This gives us a tall skinny, source object for developing our pivoted analysis VIEWs. The basic pivot looks like this:

SELECT
    t1. *
FROM
    (   SELECT
            SAMPLE_QRTR_HOUR,
            SAMPLE_HOUR,Q
            SAMPLE_DATE,
            SAMPLE_WEEK,
            SAMPLE_MONTH,
            SAMPLE_YEAR,
            DESCRIPTIVE_TAG_NAME,
            "Quarter Hour Avg" – other options are “Quarter Hour Min” or Max
        FROM
            "VW_SAMPLE_QUARTER_HOUR_STATS") PIVOT (AVG ("Quarter Hour Avg") FOR "Tag Description" 
    IN ('Digester Gas Analyzer CH4 %',…)) t1 – more columns

Note that due to the aggregation by quarter hour, there is only 1 row per SAMPLE_QRTR_HOUR.

We want to create a simple process and avoid the headache of the embedded single quotes in the resulting column name.
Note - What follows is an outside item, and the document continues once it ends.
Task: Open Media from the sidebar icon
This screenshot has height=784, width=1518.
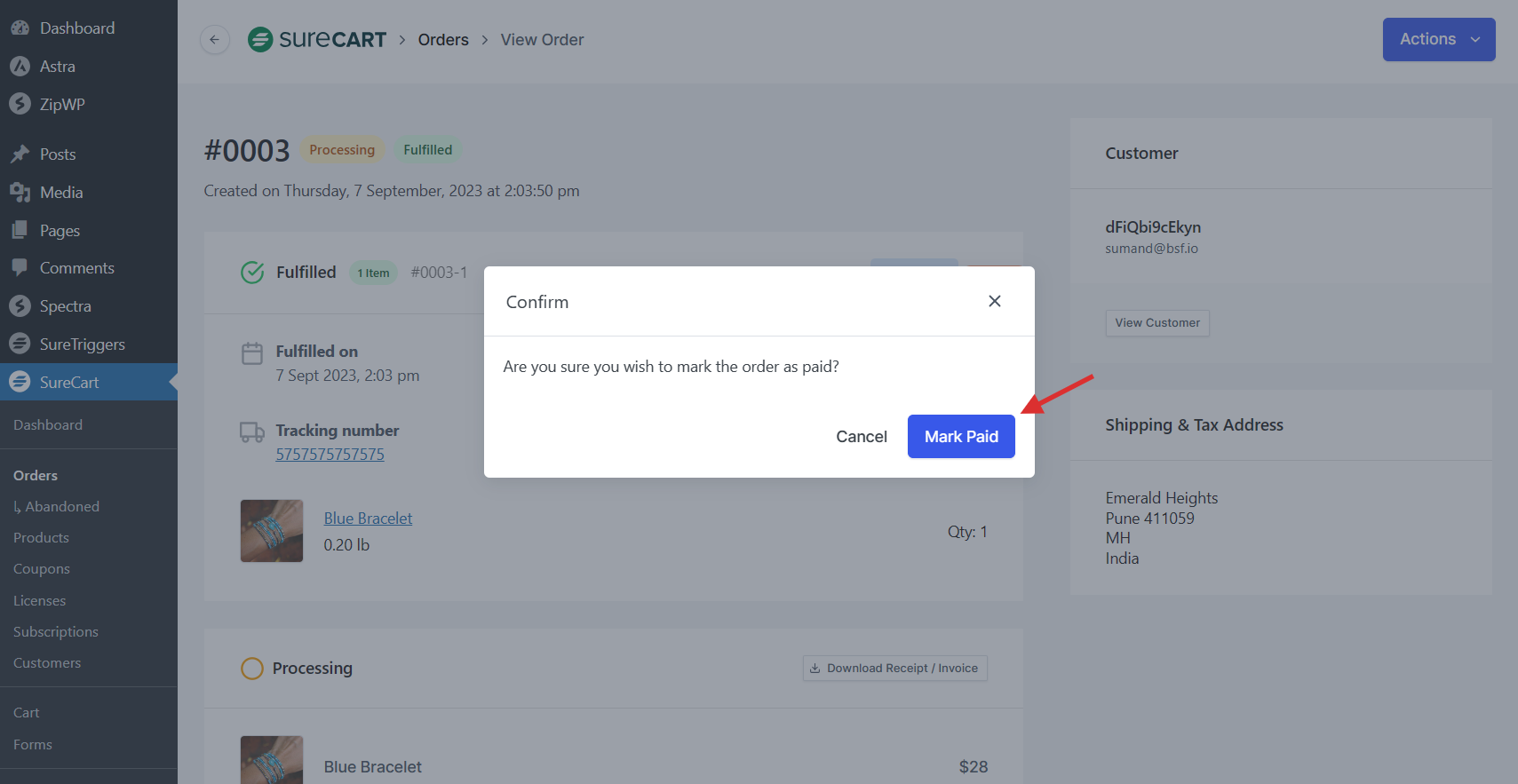Action: 20,193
The process is simple.

We are lazy, so we’re going to create a simple PIVOT_GENERATOR table, with the following columns:

VIEW_NAME STRING, -- the name of the VIEW to be generated.
TAG_DESCRIPTIVE_NAME STRING --the desired descriptive column names from TAG_DETAIL.

We give the user a spreadsheet of the data in TAG_DETAIL, and have them return a spreadsheet with a VIEW name to be created (or modified) and the desired DESCRIPTIVE_TAG_NAMEs.

Example:

VIEW_NAMETAG_DESCRIPTIVE_NAME
VW_PRESSUREPressure Transmitter #1 – From Digester
VW_PRESSUREPressure Transmitter #3 – Sulfur Trap
VW_PRESSUREPressure Transmitter #4 – To Pipeline
VW_PRESSUREPSA Pressure Transmitter 0963 To Vacuum Pumps
VW_PRESSUREPSA Pressure Transmitter 0974 post PSA (to pipeline and/or flare)

This data is loaded into the PIVOT_GENERATE table, typically via spreadsheet. 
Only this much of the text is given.